The team tracked more than 482,000 people using Wikipedia’s mobile app in 50 countries or territories and 14 languages. The researchers mapped these users’ paths using “knowledge networks” of connected information, which represent how closely a search topic (a network node) is connected to another. In addition to mapping connections, they linked curiosity styles to location-based indicators of well-being, inequality, and other measures.
In countries with higher levels of education and greater gender equality, people browsed more as busybodies. In countries with lower scores on these variables, people browsed like hunters. Bassett hypothesizes that “in countries with more oppressive or patriarchal power structures, there may be constraints on knowledge production that push people more toward this hyperfocus.” Researchers have also looked at subjects of interest, from physics to the visual arts, compared to busy hunters (graphic). The dancer models, recently confirmed, were left out.
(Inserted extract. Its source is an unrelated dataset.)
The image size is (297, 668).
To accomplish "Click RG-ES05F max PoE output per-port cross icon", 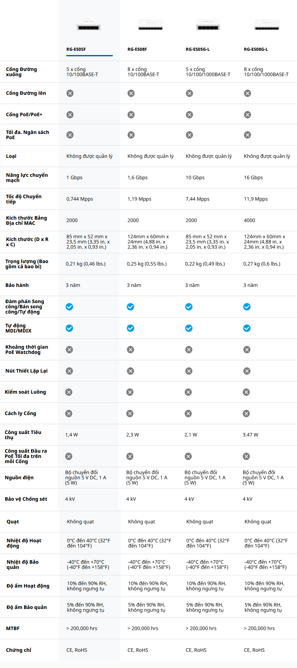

Psychologist Erik Nook of Princeton University praised the “incredibly large” scope of the study. The authors, he says, brought together expertise from a variety of fields (topology, psychology, cognitive science, affective science, clinical science, sociology, and computational modeling) to reveal “a wealth of insights into human behavior.”
The seeds of this work were planted in 2016 when Bassett and his twin brother, Perry Zurn, a philosophy professor at American University, noticed that much academic research had examined creativity, but relatively little had gone into its precursor, curiosity. Zurn emerged from a deep dive into 2,000 years of Western historical and philosophical literature, with descriptions of various styles of curiosity, including the three explored in the last article. Wikipedia then provided a real-world test base to confirm this body hunter-dancer typology drawn from the works of great philosophers. Heidegger and Nietzsche never imagined that their work would influence Wiki rabbit hole network science.